Substance P-(1-7) and substance P-(5-11) locally modulate dopamine release in rat striatum.

The effects of substance P, substance P-(1-7) and substance P-(5-11) on endogenous dopamine outflow in rat striatal slices were investigated. The dose-response curves (0.01 nM to 10 microM) were bell-shaped, with significant increases at 0.1 and 1 nM but with no effect at higher concentrations. The tachykinin NK1 receptor agonist, [Sar9,Met(O2)11]substance P, significantly increased dopamine outflow at 10 and 100 nM. The effects of substance P or substance P-(5-11) and 25 mM KCl were additive.
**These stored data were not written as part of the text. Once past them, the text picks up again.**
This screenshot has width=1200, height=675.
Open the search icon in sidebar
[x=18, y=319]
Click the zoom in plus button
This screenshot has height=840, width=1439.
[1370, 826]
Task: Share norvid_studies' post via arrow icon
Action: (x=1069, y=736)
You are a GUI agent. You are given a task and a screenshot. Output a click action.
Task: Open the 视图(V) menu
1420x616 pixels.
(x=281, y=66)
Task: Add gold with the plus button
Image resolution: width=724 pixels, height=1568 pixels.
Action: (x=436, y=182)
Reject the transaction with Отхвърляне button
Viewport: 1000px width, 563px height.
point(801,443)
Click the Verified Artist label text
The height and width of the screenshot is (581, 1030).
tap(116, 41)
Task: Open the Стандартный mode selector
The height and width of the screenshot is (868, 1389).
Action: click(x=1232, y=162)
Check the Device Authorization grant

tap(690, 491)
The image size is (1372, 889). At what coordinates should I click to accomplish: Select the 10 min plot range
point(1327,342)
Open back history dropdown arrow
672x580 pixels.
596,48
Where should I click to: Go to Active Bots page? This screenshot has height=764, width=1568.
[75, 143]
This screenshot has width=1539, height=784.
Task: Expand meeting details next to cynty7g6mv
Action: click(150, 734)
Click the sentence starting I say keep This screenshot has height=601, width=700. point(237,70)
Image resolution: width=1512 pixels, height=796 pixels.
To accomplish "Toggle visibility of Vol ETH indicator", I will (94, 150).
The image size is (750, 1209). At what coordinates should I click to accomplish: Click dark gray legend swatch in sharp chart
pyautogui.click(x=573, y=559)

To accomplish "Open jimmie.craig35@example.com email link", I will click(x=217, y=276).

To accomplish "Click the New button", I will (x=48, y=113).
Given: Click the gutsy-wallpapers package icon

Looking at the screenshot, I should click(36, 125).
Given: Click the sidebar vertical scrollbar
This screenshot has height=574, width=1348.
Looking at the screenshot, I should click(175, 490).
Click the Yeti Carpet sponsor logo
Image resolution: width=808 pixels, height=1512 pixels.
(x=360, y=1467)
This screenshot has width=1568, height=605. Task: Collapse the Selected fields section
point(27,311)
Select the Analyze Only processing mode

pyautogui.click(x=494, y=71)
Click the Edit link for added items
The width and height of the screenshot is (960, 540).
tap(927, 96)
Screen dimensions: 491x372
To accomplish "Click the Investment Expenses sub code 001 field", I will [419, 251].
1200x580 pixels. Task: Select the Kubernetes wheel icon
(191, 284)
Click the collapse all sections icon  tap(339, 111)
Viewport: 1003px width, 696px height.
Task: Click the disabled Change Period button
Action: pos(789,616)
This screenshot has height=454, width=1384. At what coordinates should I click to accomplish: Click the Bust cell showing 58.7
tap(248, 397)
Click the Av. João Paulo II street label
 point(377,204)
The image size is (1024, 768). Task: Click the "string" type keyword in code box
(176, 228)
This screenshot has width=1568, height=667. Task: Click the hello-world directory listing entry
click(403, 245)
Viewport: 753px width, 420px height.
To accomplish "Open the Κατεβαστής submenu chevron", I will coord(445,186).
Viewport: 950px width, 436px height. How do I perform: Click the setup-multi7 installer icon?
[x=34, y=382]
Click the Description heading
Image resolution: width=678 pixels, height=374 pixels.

A negative interaction was observed with substance P-(1-7) and K+. The increase in dopamine outflow elicited by 1 nM substance P and substance P-(5-11) was reversed by the tachykinin NK1 receptor antagonist WIN 51,708 (17 beta-hydroxy-17 alpha-ethynyl-5 alpha-androstano[3,2-b]pyrimido[1,2- alpha]benzimidazole) (25 and 250 nM), whereas only partial reversal was observed for the effect of substance P-(1-7). These results show that substance P fragments locally modulate striatal dopamine outflow and the mechanisms underlying this modulation may differ between N- and C-terminal fragments.